Collected data entries

----------------

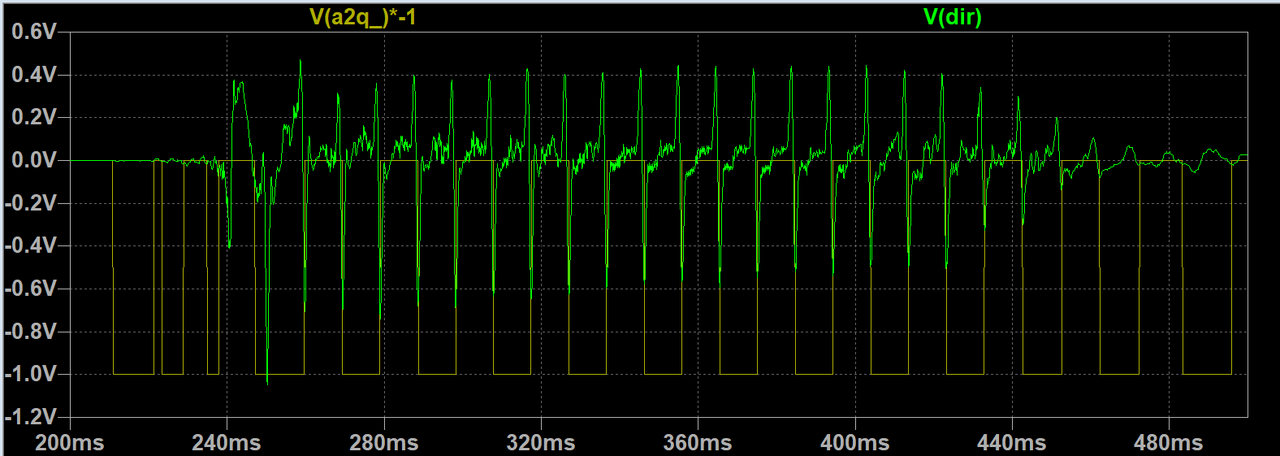Click the -1.0V vertical axis label

(x=33, y=374)
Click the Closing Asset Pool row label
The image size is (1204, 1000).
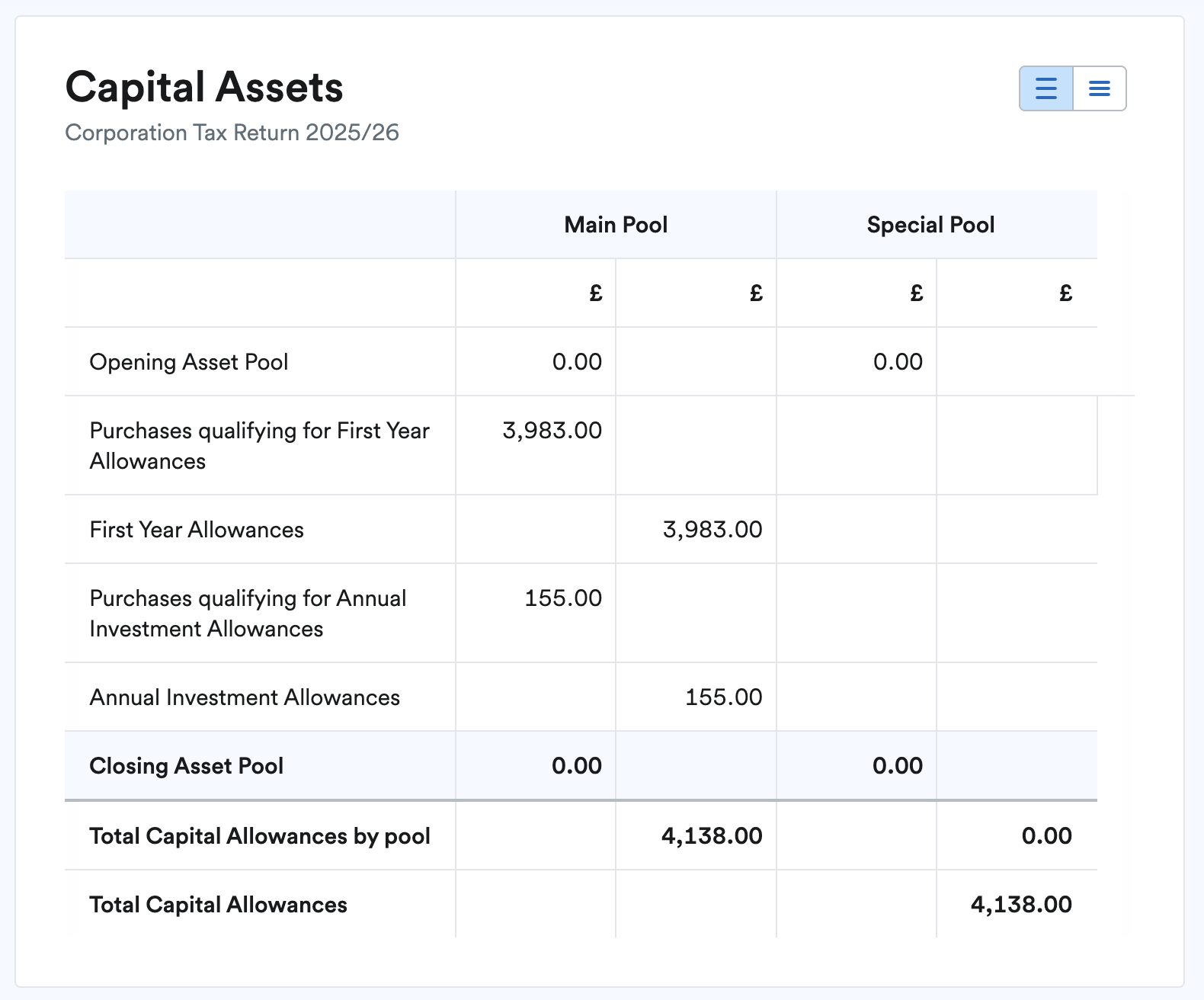point(186,766)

----------------

Your instructions >> The pictures stay out; repeat exactly the lines from the one with "Click the Closing Asset Pool row label" to the end of the entries above, and nothing else.

Result for this task >>
Click the Closing Asset Pool row label
The image size is (1204, 1000).
point(186,766)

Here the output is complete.